**AIM**
Copy the records from the line with "You are a computer-use agent. The width" to the line with "point(108,179)", requests included, adding -69 to every coordinate in the answers.

##### MATERIAL PROVIDED #####

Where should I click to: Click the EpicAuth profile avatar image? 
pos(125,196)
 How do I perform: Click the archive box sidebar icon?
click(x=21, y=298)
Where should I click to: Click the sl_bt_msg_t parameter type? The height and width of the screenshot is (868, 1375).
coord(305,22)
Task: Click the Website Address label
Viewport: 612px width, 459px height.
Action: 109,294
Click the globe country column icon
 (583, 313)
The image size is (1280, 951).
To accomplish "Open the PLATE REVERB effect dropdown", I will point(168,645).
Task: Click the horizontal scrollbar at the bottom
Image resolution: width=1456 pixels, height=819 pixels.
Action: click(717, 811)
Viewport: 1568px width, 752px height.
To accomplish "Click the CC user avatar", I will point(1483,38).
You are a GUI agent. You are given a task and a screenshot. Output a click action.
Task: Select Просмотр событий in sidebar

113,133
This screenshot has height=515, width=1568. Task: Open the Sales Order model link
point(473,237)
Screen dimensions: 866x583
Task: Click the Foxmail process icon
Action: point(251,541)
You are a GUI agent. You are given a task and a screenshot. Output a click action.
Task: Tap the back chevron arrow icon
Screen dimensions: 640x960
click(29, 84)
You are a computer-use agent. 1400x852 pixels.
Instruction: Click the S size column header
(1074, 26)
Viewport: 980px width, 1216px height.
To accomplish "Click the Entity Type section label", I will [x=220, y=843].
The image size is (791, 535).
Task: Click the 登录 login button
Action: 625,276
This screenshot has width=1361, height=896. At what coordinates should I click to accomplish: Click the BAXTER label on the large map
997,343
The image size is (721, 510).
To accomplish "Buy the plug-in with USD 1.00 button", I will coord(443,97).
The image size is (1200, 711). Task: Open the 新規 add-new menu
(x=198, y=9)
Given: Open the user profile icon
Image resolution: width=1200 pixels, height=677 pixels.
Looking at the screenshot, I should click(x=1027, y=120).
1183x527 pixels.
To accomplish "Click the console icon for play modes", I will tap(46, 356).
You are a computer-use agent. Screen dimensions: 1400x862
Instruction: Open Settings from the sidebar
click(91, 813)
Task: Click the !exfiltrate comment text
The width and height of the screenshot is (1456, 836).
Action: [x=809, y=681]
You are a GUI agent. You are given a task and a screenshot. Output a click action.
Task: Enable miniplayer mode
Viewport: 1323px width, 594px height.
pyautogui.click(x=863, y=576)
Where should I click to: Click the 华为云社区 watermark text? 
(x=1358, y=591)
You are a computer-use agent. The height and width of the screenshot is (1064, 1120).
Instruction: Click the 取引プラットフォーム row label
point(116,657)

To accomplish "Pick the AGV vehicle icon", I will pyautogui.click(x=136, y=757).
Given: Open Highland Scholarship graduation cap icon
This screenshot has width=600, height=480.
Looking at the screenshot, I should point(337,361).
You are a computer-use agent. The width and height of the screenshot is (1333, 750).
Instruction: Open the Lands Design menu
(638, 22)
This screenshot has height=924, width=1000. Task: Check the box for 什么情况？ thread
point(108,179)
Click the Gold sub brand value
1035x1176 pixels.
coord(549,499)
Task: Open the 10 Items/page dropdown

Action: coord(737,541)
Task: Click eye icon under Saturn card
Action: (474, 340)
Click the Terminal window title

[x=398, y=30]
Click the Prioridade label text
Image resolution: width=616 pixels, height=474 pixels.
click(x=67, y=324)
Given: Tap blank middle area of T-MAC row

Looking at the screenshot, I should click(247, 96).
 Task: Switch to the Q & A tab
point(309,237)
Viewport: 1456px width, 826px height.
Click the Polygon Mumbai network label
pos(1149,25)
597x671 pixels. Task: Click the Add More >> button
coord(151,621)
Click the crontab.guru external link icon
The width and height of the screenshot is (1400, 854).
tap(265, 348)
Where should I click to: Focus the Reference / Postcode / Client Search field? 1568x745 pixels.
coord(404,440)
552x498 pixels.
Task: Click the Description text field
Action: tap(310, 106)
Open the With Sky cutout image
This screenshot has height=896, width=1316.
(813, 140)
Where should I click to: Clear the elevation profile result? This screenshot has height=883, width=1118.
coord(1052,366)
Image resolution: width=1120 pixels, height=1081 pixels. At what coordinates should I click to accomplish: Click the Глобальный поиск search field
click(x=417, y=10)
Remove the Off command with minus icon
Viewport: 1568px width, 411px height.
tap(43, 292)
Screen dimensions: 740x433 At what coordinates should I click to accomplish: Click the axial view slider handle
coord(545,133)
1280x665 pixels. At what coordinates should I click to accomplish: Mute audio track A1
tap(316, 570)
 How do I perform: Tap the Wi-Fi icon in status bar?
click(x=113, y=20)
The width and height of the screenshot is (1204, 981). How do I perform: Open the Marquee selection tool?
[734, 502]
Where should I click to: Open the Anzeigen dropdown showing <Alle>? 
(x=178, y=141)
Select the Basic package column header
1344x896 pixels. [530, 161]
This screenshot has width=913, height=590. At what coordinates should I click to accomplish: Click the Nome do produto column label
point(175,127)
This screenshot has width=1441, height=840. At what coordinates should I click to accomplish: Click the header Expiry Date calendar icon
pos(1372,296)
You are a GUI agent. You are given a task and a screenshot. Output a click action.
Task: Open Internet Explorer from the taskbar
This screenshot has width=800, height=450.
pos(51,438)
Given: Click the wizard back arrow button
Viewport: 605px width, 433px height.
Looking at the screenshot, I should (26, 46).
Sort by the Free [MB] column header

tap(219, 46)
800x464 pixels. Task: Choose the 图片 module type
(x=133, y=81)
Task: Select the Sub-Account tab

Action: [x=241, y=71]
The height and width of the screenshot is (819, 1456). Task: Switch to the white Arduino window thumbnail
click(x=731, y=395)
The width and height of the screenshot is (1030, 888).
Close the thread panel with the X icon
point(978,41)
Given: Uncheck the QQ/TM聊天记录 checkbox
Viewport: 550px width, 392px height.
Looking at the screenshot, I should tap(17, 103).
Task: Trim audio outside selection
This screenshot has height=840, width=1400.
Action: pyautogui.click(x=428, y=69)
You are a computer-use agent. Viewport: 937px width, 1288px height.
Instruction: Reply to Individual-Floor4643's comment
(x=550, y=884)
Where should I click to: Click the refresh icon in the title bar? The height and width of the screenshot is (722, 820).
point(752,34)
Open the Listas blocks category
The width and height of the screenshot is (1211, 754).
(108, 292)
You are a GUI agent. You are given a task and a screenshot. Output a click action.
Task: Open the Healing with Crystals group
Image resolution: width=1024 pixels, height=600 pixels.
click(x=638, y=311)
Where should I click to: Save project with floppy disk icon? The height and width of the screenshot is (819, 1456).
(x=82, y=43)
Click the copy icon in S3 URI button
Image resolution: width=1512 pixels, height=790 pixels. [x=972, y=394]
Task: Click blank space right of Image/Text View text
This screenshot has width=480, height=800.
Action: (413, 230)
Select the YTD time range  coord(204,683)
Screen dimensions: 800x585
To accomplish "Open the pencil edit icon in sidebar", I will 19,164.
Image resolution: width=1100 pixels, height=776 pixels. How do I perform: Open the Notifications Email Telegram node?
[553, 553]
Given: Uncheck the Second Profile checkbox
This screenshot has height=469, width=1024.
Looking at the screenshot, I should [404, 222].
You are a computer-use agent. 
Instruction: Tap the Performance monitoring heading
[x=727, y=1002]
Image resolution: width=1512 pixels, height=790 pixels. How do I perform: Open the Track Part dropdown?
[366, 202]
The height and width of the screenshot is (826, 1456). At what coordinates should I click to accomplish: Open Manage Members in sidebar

#####

**RESULT BELOW**
You are a computer-use agent. The width and height of the screenshot is (1333, 750).
Instruction: Open the Lands Design menu
(569, -47)
This screenshot has height=924, width=1000. Task: Check the box for 什么情况？ thread
point(39,110)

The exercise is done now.